Pre-draft measurables
| Height | Weight | Arm length | Hand span | 40-yard dash | 10-yard split | 20-yard split | 20-yard shuttle | Three-cone drill | Vertical jump | Broad jump | Bench press |
| 6 ft 2+1⁄4 in (1.89 m) | 209 lb (95 kg) | 33+1⁄2 in (0.85 m) | 9+1⁄4 in (0.23 m) | 4.49 s | 1.53 s | 2.62 s | 4.23 s | 7.25 s | 37.5 in (0.95 m) | 10 ft 9 in (3.28 m) | 13 reps |
All values from NFL Combine/Pro Day

===San Francisco 49ers (first stint)===
Taylor was selected in the seventh round, 219th overall pick, by the San Francisco 49ers in the 2009 NFL draft. He was released by the 49ers on September 3, 2011.

===Oakland Raiders===
On January 5, 2012, Taylor signed a future/reserve contract with the Oakland Raiders.

===San Francisco 49ers (second stint)===
The 49ers re-signed Taylor to the team's practice squad on December 26, 2012.

===Arizona Cardinals===
Taylor signed with the Arizona Cardinals on April 3, 2013. He was released on August 30, 2013. After re-signing with the team and spending time on the practice squad, Taylor was elevated to the active roster on December 10, 2013, after a season-ending injury to safety Tyrann Mathieu.
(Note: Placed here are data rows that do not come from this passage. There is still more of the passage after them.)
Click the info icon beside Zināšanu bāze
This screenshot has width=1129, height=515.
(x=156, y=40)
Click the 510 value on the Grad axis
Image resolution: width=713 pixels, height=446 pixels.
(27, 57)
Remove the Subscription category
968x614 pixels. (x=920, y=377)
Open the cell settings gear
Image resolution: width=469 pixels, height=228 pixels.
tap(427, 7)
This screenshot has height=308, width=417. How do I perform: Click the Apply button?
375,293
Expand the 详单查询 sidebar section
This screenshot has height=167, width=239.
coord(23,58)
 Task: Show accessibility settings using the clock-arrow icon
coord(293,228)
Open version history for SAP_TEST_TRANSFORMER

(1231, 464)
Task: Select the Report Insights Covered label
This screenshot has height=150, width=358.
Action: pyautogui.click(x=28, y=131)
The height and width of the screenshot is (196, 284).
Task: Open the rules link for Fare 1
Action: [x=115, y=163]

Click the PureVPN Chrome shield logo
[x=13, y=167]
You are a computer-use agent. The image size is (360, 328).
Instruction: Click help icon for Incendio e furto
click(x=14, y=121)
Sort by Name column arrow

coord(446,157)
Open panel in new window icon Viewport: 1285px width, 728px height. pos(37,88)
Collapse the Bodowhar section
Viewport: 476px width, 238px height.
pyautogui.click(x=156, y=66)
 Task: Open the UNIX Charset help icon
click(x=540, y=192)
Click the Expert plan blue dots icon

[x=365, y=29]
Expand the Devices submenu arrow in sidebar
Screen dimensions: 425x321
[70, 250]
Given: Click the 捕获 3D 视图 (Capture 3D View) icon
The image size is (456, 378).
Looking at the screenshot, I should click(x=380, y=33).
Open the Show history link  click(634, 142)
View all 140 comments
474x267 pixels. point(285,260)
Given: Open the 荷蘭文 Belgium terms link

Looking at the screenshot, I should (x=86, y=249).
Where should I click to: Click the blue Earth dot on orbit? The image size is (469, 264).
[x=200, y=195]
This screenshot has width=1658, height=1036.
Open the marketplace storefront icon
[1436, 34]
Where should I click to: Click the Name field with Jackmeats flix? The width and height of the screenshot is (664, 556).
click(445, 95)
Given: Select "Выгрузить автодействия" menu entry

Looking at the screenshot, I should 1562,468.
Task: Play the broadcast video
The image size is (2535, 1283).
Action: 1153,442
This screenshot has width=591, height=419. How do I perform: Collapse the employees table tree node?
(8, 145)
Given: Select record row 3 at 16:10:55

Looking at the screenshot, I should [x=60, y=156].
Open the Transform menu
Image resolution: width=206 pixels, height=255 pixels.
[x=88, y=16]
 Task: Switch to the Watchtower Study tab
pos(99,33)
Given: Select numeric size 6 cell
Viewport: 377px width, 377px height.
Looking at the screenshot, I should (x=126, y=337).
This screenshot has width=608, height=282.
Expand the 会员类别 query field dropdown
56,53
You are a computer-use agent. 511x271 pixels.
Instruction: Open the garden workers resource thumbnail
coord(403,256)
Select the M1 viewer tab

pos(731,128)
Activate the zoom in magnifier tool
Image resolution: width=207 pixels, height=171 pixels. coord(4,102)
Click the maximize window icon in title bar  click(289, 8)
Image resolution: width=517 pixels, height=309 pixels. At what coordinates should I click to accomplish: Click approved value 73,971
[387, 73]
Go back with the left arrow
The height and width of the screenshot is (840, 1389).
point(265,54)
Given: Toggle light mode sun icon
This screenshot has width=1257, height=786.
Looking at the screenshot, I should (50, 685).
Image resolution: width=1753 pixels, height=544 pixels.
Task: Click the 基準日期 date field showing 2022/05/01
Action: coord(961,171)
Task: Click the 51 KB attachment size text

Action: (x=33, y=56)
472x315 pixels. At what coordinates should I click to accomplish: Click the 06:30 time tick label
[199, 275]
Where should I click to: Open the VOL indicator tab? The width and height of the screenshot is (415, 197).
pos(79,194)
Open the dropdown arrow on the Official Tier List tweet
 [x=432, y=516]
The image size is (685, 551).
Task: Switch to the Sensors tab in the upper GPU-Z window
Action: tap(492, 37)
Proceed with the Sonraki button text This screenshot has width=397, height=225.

The Cardinals released Taylor on August 30, 2014.

===Winnipeg Blue Bombers===
Taylor signed with the Winnipeg Blue Bombers on May 21, 2015. He was released on June 12, 2015.

==Personal life==
His younger brother is former San Diego Chargers safety, Brandon Taylor, who was selected by the Chargers in the third round of the 2012 NFL draft after also playing for Louisiana State.